> _What you need to do_:
Each line of the records that holds the word "header" should be copied out.

> _Data for analysis_:
▬▬▬▬▬▬

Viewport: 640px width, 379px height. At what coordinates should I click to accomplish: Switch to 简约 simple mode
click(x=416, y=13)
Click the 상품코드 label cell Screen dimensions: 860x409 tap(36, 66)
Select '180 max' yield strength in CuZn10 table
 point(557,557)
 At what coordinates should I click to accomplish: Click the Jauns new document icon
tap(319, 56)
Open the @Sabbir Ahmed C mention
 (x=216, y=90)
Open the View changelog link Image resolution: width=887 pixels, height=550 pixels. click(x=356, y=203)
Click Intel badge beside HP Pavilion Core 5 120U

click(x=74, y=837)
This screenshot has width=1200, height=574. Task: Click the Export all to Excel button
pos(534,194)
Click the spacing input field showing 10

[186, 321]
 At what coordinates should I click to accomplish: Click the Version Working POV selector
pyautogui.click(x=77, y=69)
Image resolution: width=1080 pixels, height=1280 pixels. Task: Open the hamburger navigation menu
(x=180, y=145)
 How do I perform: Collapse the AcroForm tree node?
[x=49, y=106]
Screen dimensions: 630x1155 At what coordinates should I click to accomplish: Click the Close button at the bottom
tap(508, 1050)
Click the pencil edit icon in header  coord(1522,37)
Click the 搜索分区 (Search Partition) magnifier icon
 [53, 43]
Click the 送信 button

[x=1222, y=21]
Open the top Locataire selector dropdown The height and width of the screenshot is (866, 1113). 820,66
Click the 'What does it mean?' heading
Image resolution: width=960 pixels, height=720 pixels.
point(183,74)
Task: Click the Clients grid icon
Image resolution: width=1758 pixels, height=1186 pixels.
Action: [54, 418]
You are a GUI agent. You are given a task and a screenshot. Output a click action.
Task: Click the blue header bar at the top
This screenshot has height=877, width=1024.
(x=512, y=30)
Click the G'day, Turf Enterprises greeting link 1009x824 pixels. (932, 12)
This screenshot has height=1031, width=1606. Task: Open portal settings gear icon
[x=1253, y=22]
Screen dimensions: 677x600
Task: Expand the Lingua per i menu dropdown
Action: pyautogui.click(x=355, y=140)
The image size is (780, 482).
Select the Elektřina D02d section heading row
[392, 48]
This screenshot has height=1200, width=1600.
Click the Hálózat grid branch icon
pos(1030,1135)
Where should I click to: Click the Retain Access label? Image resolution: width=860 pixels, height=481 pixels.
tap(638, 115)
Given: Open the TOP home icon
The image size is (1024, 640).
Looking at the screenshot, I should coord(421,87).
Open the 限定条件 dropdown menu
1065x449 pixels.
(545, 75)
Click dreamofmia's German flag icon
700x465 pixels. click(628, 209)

▬▬▬▬▬▬

> _Output below_:
Click the pencil edit icon in header  coord(1522,37)
Task: Click the blue header bar at the top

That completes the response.